Et parce que le choix d’un prénom est orienté par le communautaire, dicté par une orientation religieuse ou identitaire, beaucoup de gens se trouveront, par la suite, dans l’obligation de changer leur prénom afin de faire face à un racisme politico-identitaire ou à une haine religieuse.
Dans des sociétés où le racisme et l’exclusion sont forts, les classements sociaux culturels des citoyens commencent par les prénoms.
Dans des sociétés où les conflits identitaires ou religieux sont aveugles, il est quasiment impossible de donner quelques prénoms aux enfants d’un camp comme à ceux d’un autre. Le cas des pays où cohabitent les chiites et les sunnites.
En Algérie, les mouvements des prénoms changent selon les saisons politico-religieuses, selon le mouvement de l’exclusion ou de la réhabilitation de l’identité.
Après l’indépendance, un éventail de prénoms s’est imposé en Algérie, pour les filles comme pour les garçons, tels : Djamila, Houria, Katiba, Abdelkader, Mohand, Lotfi, Amirouche, Ramdane… Ces prénoms sont le miroir d’une période qui remonte de 1962 jusqu’aux années fin 1980. Ce choix des prénoms reflète le sentiment de la liesse de l’indépendance et de la commémoration des héros et héroïnes de la guerre de Libération.
Avec l’arrivée de l’idéologie salafiste, marquée par la montée du courant politique des Frères musulmans, une vague de prénoms a pris le dessus. Des supports socioéducatifs et politico-culturels ont favorisé l’émergence de cette vague de prénoms : les livres religieux propagandistes venant du Moyen-Orient, les chaînes de télévision (Iqraa TV), les K7 des prédicateurs saoudiens et égyptiens, l’école algérienne… Ainsi, une gamme de prénoms a vu le jour en Algérie tels : Islam, Khaled, Okba, Hodba, Oussama, Saddam, Labiba, Hodheifa, Moslim, Intissar, Oum el mouminine, Makarem, El Moughira, Assafa, Djennat, Aymane, Seïf, Khalil, Badr, Farouk, Zakaria…

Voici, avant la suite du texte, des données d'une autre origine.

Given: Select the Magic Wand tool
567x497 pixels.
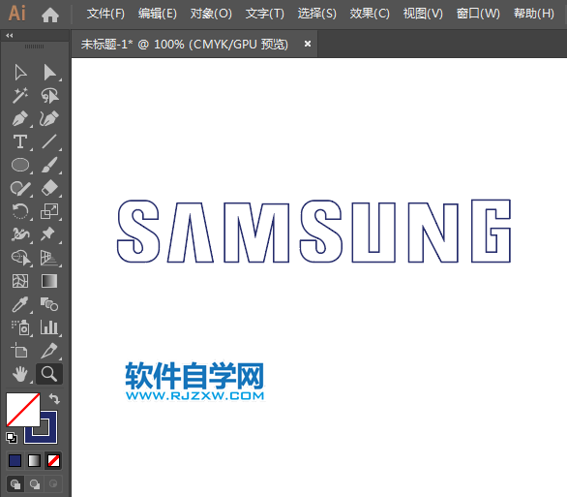Looking at the screenshot, I should [20, 96].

Depuis l’indépendance, les prénoms anciens amazighs se trouvaient interdits sur leur terre. Le ministère de l’Intérieur de l’époque a promulgué une loi interdisant aux Algériens d’octroyer les prénoms de leurs enfants hors une liste établie par ses services. La plupart des anciens prénoms ou noms amazighs étaient exclus de cette liste. Cette situation a provoqué une réaction identitaire radicale chez les citoyens de Kabylie. Ainsi, les parents ont commencé à fouiller dans le registre des prénoms les plus anciens. Quelques familles se voyant refuser les prénoms de leurs nouveau-nés, parce qu’ils ne figurent pas sur la liste officielle, étaient obligées de déposer une plainte contre le maire ou contre l’État. D’autres ont choisi un nom administratif et un autre social. D’autres ont refusé d’inscrire leurs enfants à l’état civil.

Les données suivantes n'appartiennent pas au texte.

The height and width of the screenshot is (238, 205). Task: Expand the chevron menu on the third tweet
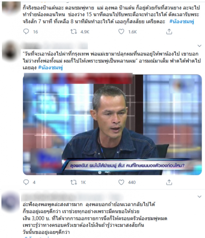click(x=199, y=197)
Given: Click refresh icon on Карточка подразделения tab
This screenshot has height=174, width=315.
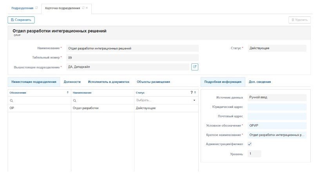Looking at the screenshot, I should pyautogui.click(x=83, y=8).
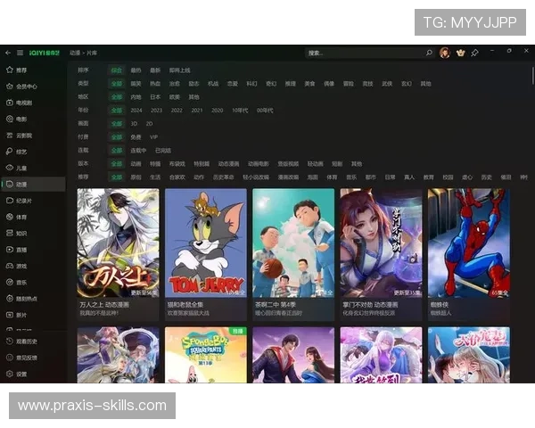Click the VIP crown icon
The height and width of the screenshot is (428, 535).
point(460,54)
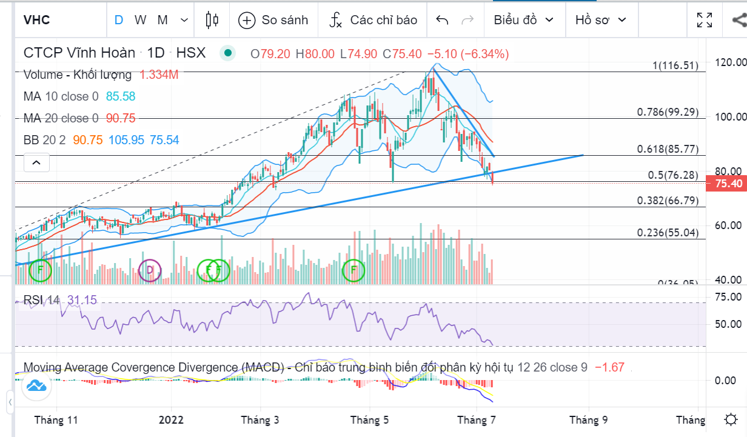The width and height of the screenshot is (747, 437).
Task: Click the red 75.40 current price label
Action: [729, 184]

Avec les événements d’Octobre 1988 et avec l’ouverture de la pluralité politique, les Algériens ont commencé à donner des prénoms amazighs à leurs enfants. La liste du ministère de l’Intérieur est tombée. Et un front de résistance identitaire par les prénoms qui remontent dans l’Histoire ancienne de l’Algérie est ouvert. Beaucoup de nouveaux prénoms ont vu le jour, notamment ceux qui descendent de la période d’avant l’islam. Ainsi, la société algérienne a diversifié son registre d’état civil, avec des prénoms neufs, pour les filles et pour les garçons, tels : Takfarinas, Yuba, Dyhia, Nilia, Ania, Luna, Sylia, Fariza, Jidjiga, Tamina, Anzar, Azar, Adas, Aksil, Afulay, Aghilas, Syfax… Et petit à petit les noms moyen-orientaux ont disparu ou presque en Kabylie.

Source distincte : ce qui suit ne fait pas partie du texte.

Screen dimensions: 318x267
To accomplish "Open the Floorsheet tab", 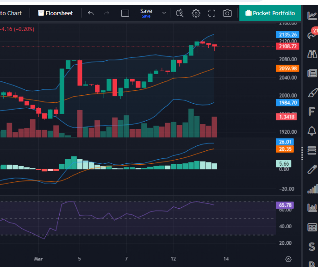I will tap(56, 13).
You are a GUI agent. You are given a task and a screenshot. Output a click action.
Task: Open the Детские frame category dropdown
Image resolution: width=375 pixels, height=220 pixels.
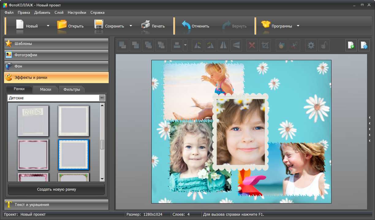click(102, 98)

Mais les feuilletons turcs à l’eau de rose, diffusés sur toutes les chaînes de télévision nationales et arabes, regardés par des millions de téléspectateurs et téléspectatrices, ont bouleversé la donne esthétique des prénoms algériens. Ont bousculé le goût social dans le milieu des familles appartenant à la classe moyenne et intellectuelle. Ainsi, une brochette de prénoms étranges s’est installée dans l’état civil algérien, tels : Nour, Badi, Elif, Ceren, Sousane, Kamile, Farah, Samou, Sousou, Soulef, Houyem, Raefet, Boudhour, Foula… Nos prénoms ne sont pas fortuits, ils dissimulent les guerres religieuses et les conflits identitaires. Comme pour changer son fusil d’épaule à une autre.